Academic League of Oncology, Base Hospital Institute, Brasilia, Federal District, Brazil.
J Surg Case Rep. 2020 Jun 17;2020(6):rjaa107. doi: 10.1093/jscr/rjaa107. eCollection 2020 Jun.
Gallbladder cancer (GBC) is a rare disease characterized by its aggressiveness. Resection with free tumour margins is the sole curative treatment and, in incidental findings, surgical reapproach is recommended for segmentectomy IVb and V or wedge resection of the gallbladder fossa and lymphadenectomy. Here we report a case of gallbladder adenocarcinoma as an incidental finding in a fragment in its lumen with no wall involvement evidentiated. The patient was reoperated for resection of the gallbladder bed with hepatic hilum and cystic duct lymphadenectomy, later evidentiated as free of residual disease. The normality of the bile ducts evidenced by imaging studies, in addition to signs of chronic cholecystitis corroborate to GBC diagnosis. We suspect that the fragment was detached gallbladder polypoid neoplastic lesion. Despite the lack of clinical manifestations, the fast surgical interventions and the histopathological analysis of the material was probably a prognostic determinant for the patient.

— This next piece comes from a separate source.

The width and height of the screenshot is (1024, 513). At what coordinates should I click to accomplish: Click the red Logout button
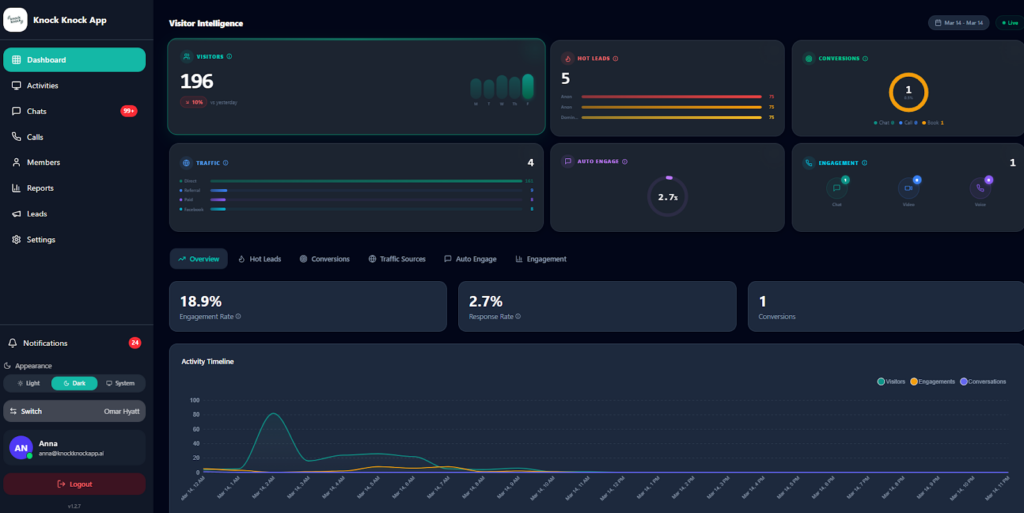tap(75, 484)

胆囊癌(GBC)是一种罕见的侵袭性疾病。切缘无肿瘤残留的切除术是唯一的根治性治疗方法,对于偶然发现的病例,推荐对IVb和V段进行肝段切除术或胆囊窝楔形切除术并进行淋巴结清扫。在此,我们报告一例胆囊腺癌偶然发现于胆囊腔内一个片段,未发现明显的胆囊壁受累。患者接受再次手术,切除胆囊床、肝门和胆囊管淋巴结清扫,术后病理显示无残留疾病。影像学检查显示胆管正常,此外慢性胆囊炎的体征也支持胆囊癌的诊断。我们怀疑该片段是脱落的胆囊息肉样肿瘤性病变。尽管缺乏临床表现,但快速的手术干预和对标本的组织病理学分析可能是该患者预后的决定因素。